Dr. Madhav Datatraya Khapre

Professor & Head of Pharmacology · MGIMS

b. 4 February 1937, Nagpur   ·   d. 18 January 202, Nagpur

Tenure: 1971 – 1987

"His heart belonged to music," said Gajanan Ambulkar, "and we often wondered if he was a doctor or a celestial singer." He was both — and over time the two vocations became so intertwined that those who knew him could not easily say which was the larger part of him.

Professor & Head of Pharmacology · Sixteen Years at Sevagram · The Doctor Who Was Also a Celestial Singer

“Anybody with a bit of hard work and rote-learning could become an engineer or doctor,” Dr. M.D. Khapre said, “but music and singing could not be learnt this way. It required exceptional imagination, passion, and talent. I wanted to be a devoted Hindustani Classical vocalist in my adolescence but ended up being a doctor instead.”

He said this without bitterness. He had made peace with the compromise decades earlier, and the compromise had not been complete — music had remained present throughout his life in Sevagram, filling his home with mehfil sessions and bhajans, carrying him onto the stage of Dhanwate Rang Mandir in Nagpur in the early 1980s, resonating through cultural evenings at MGIMS where his baritone stopped whatever else was happening in a room. He was a doctor who taught pharmacology as though it were a performance art, and a musician who had chosen medicine as his profession, and over time the two vocations became so intertwined that those who knew him could not easily say which was the larger part of him.

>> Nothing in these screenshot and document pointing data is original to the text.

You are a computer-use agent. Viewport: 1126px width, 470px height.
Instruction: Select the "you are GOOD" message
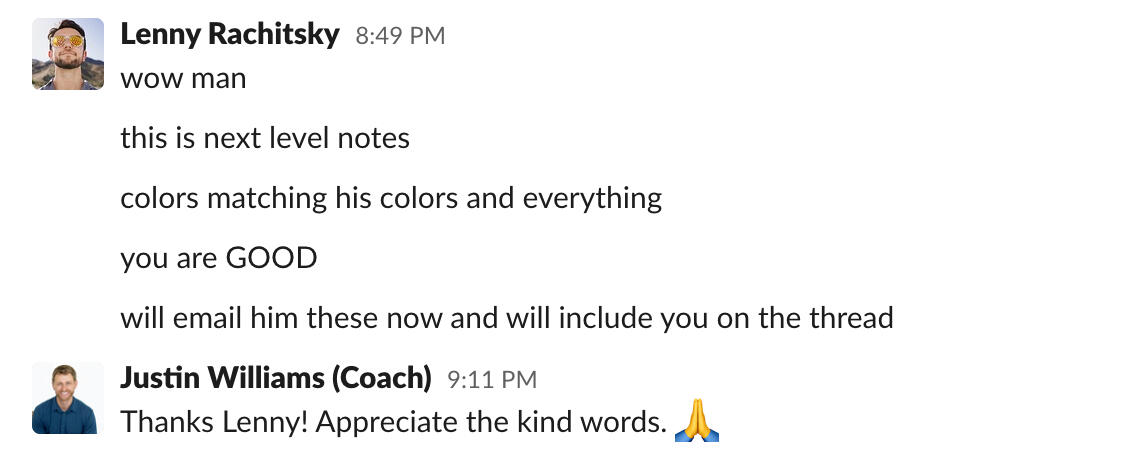pyautogui.click(x=218, y=258)
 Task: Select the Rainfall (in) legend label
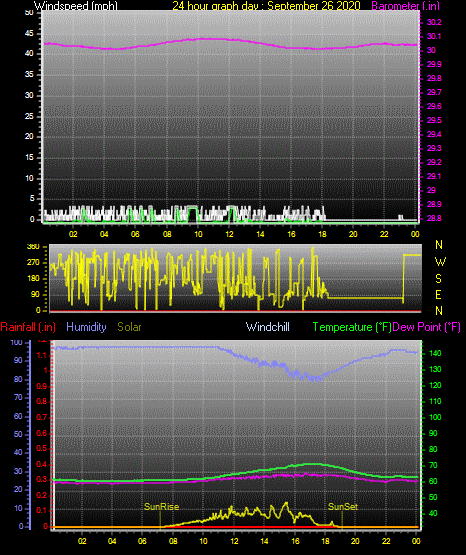(28, 327)
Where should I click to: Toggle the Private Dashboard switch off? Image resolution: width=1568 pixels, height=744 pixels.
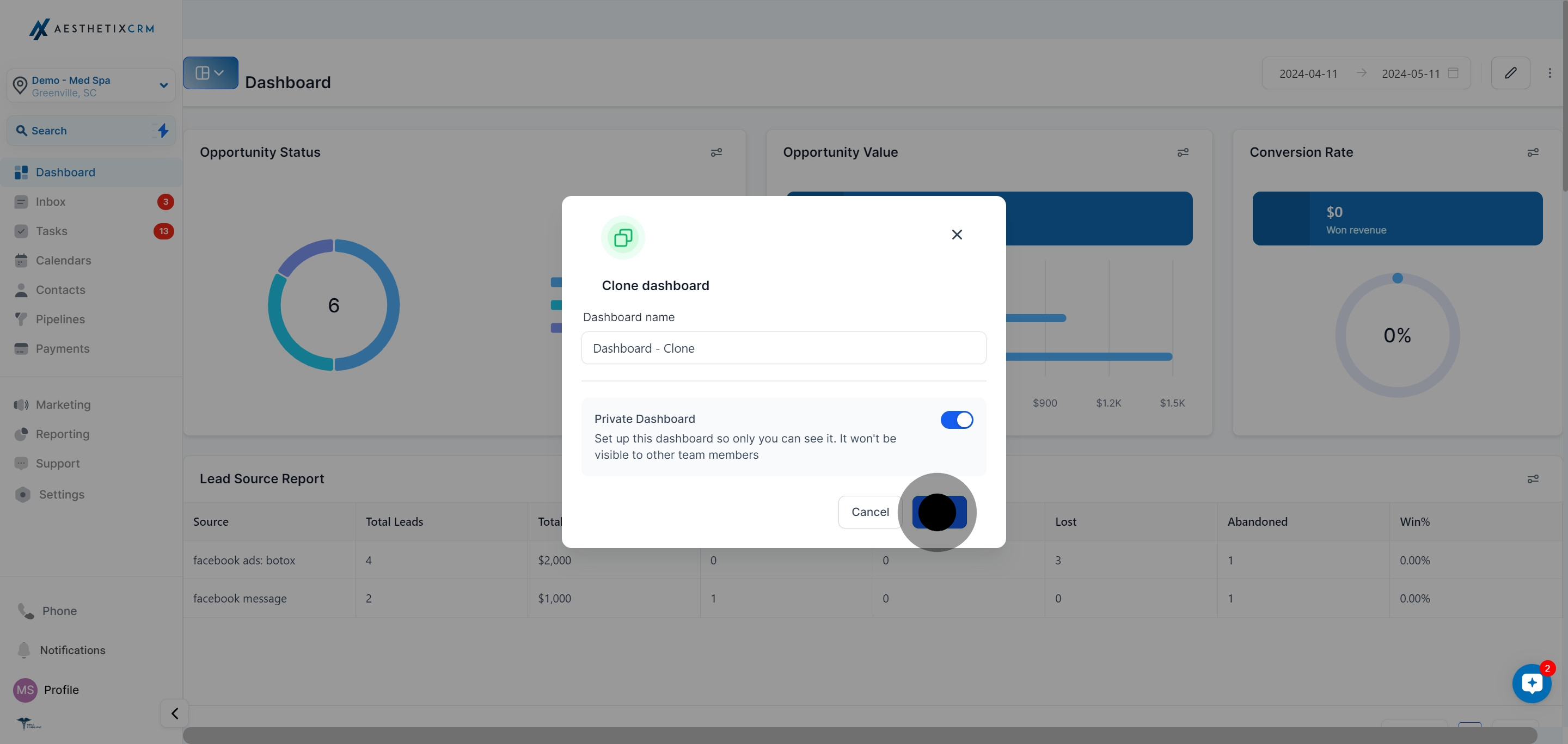click(x=956, y=420)
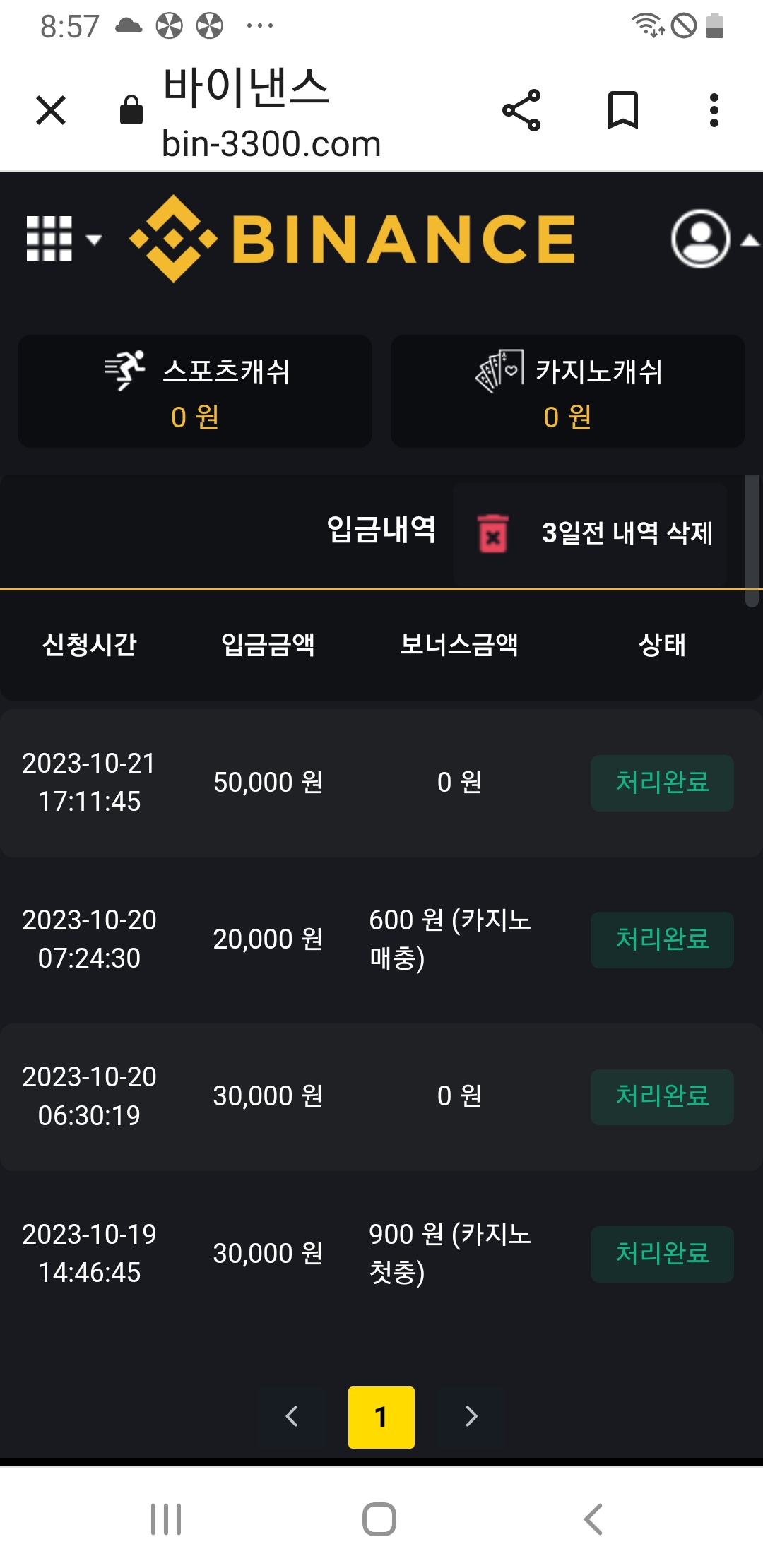Click the red trash delete icon
The image size is (763, 1568).
(493, 533)
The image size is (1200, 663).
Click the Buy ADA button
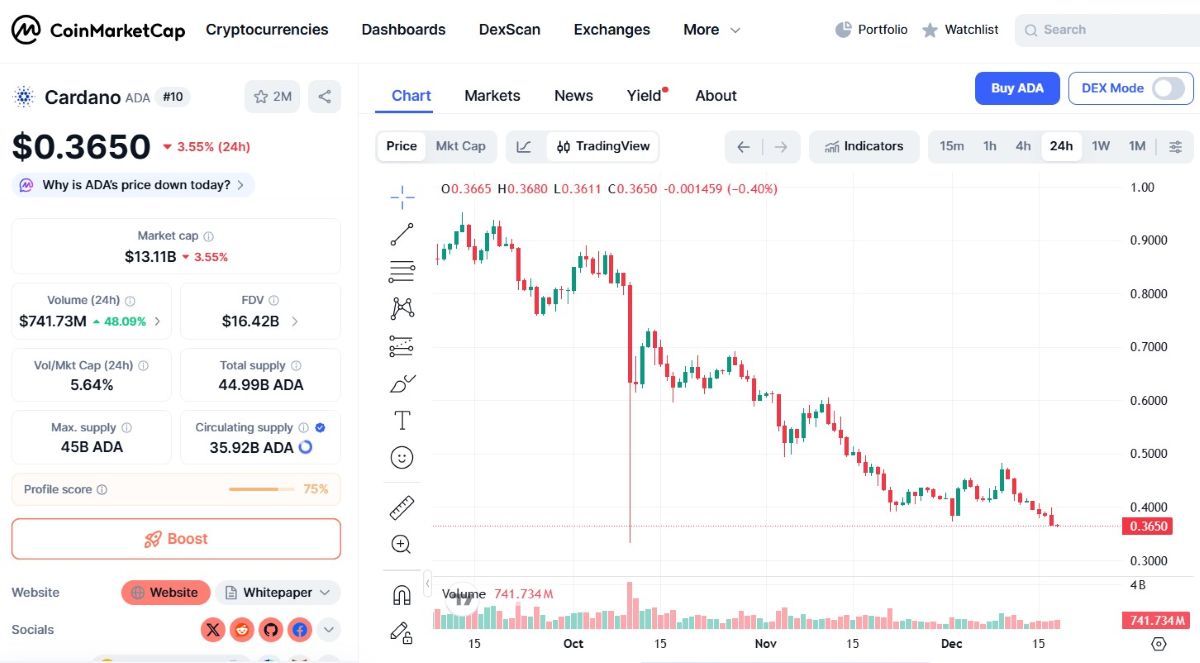pyautogui.click(x=1017, y=88)
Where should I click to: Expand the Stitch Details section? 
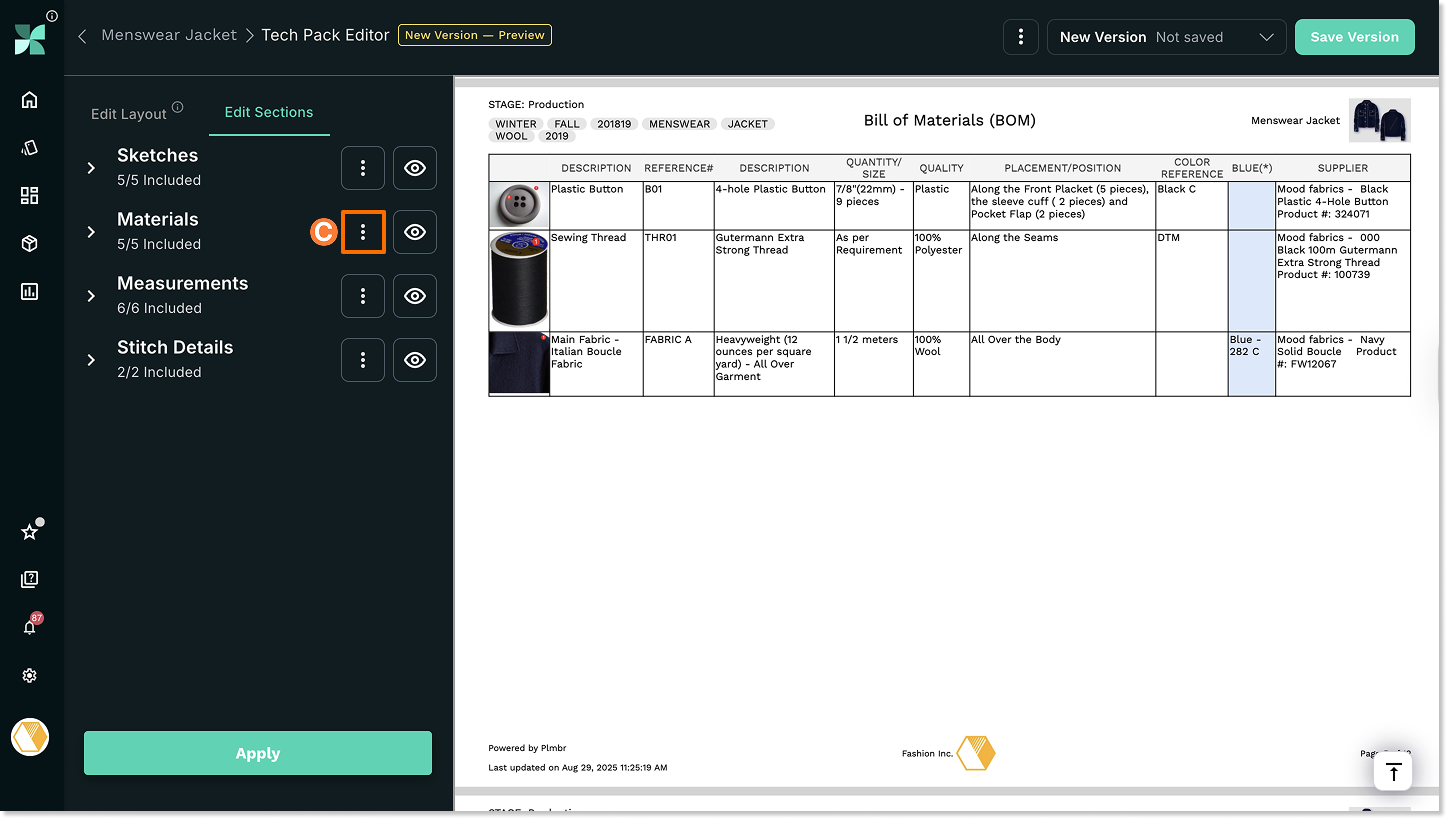91,360
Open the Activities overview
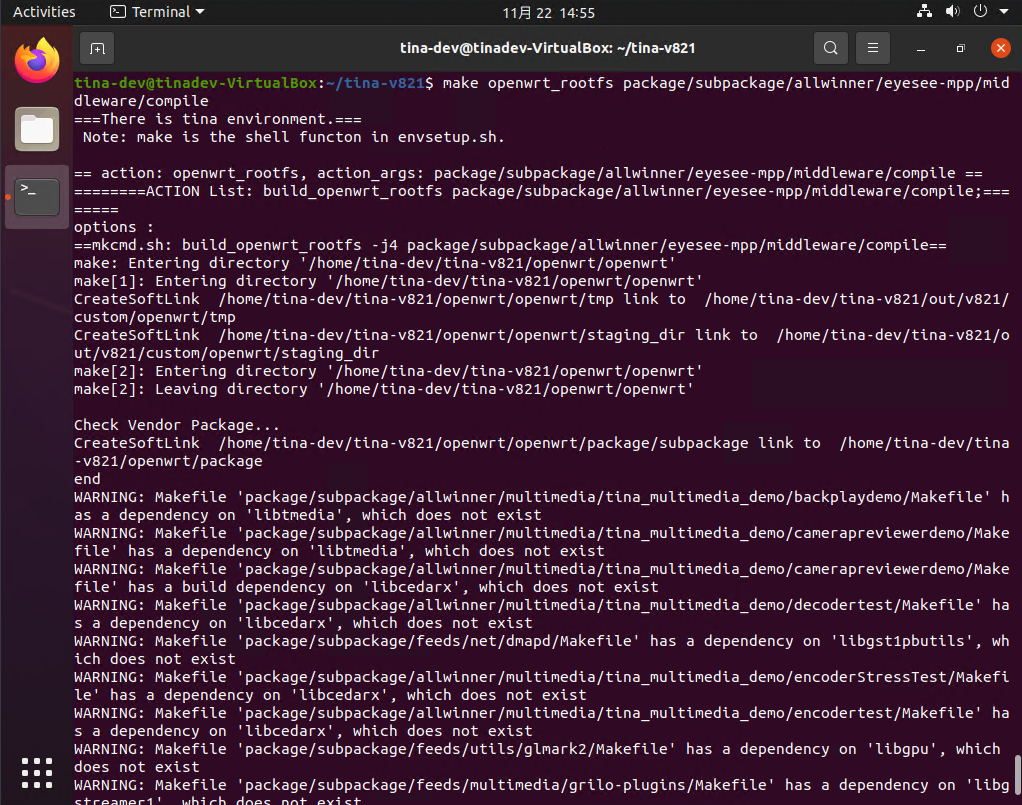The width and height of the screenshot is (1022, 805). 44,12
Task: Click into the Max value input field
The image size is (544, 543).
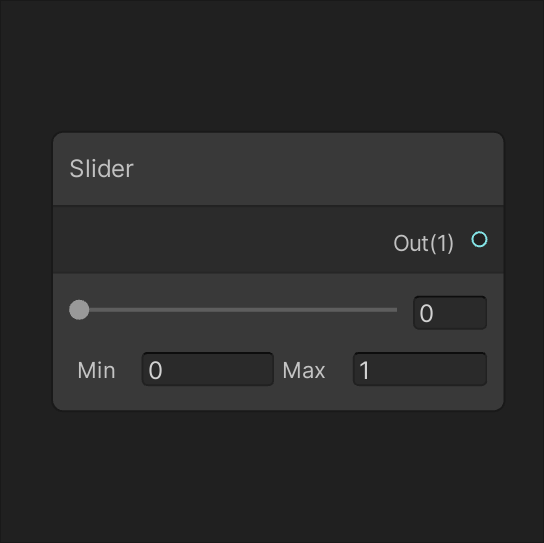Action: tap(420, 369)
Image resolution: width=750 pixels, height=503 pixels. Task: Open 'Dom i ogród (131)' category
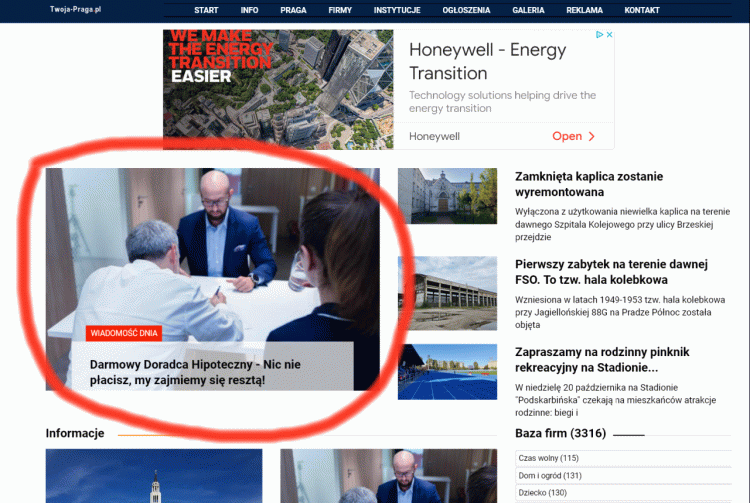pyautogui.click(x=550, y=476)
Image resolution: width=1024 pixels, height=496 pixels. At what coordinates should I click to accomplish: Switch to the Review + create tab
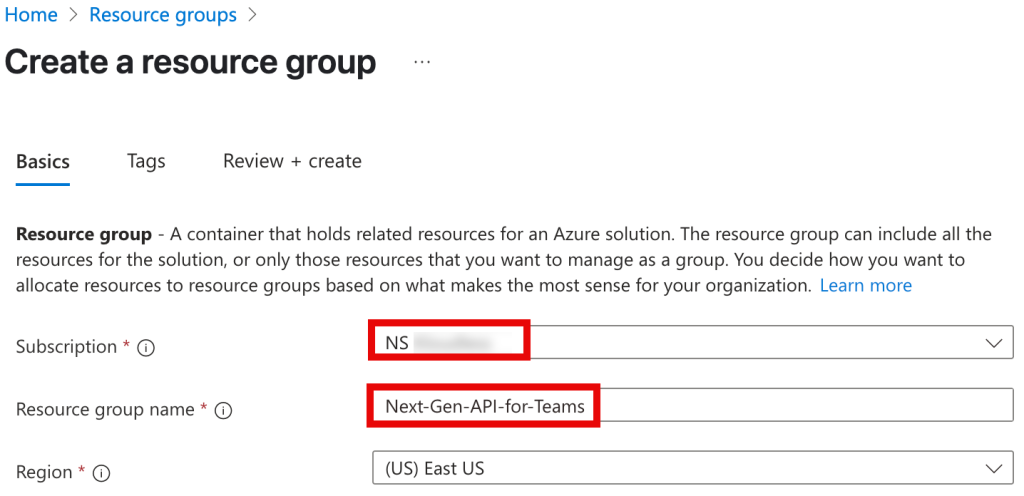(293, 161)
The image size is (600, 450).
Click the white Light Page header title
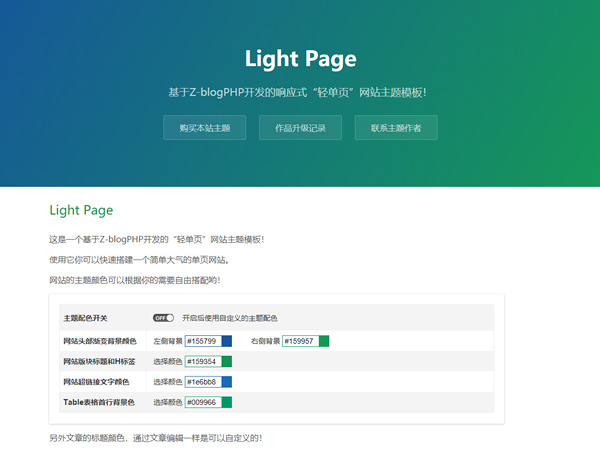tap(300, 59)
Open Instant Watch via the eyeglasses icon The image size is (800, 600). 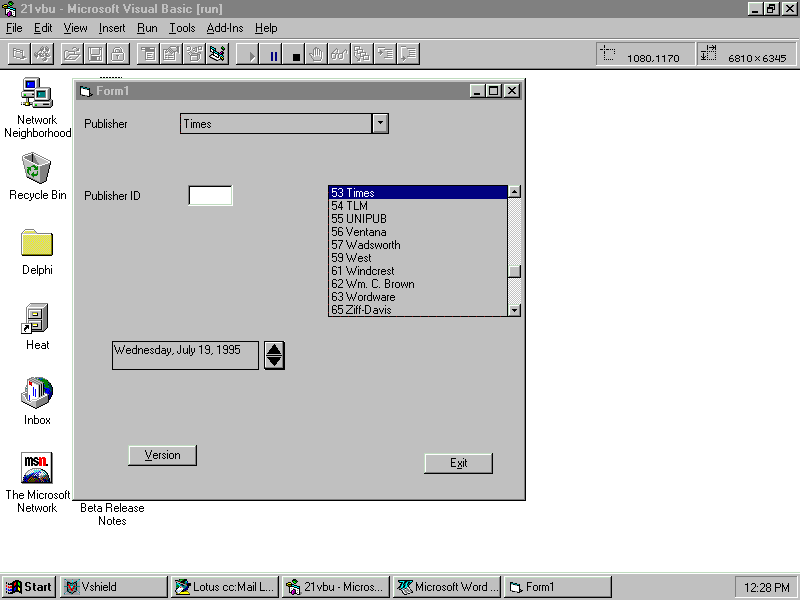tap(340, 54)
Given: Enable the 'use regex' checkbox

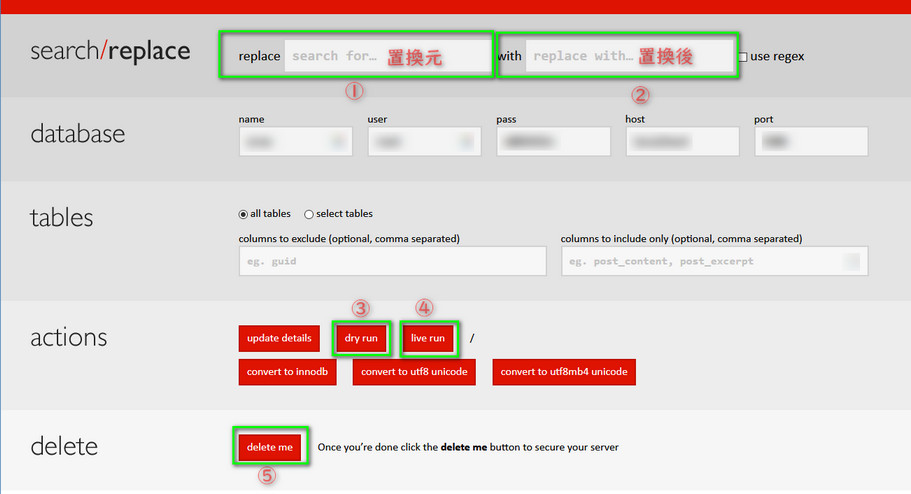Looking at the screenshot, I should click(x=742, y=57).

Gajanan Ambulkar, who knew him for decades, remembered him simply: “His heart belonged to music, and we often wondered if he was a doctor or a celestial singer.”


Nagpur, the Mansion, and the Medical College

Madhav Dattatraya Khapre was born on February 4, 1937, in Nagpur, into a family of some standing — his father was a lawyer and landlord, their home a mansion called Khapre Wada on Pataleshwar Road in Badkas Chowk. He attended New English High School, a kilometre from home, and entered Government Medical College, Nagpur, in 1955.

The path to pharmacology came through proximity and character. Dr. Dashputre, the Head of Pharmacology at GMC, lived near the Khapre family. His influence drew Madhav toward the department for his MD. Under Dashputre, and alongside Dr. M.L. Sharma, Dr. V.R. Deshpande, and Dr. P.R. Kherdikar, he learned the discipline as both science and craft — understanding not just mechanism and dosage but the pedagogical challenge of making a subject that students feared into one they could inhabit with confidence.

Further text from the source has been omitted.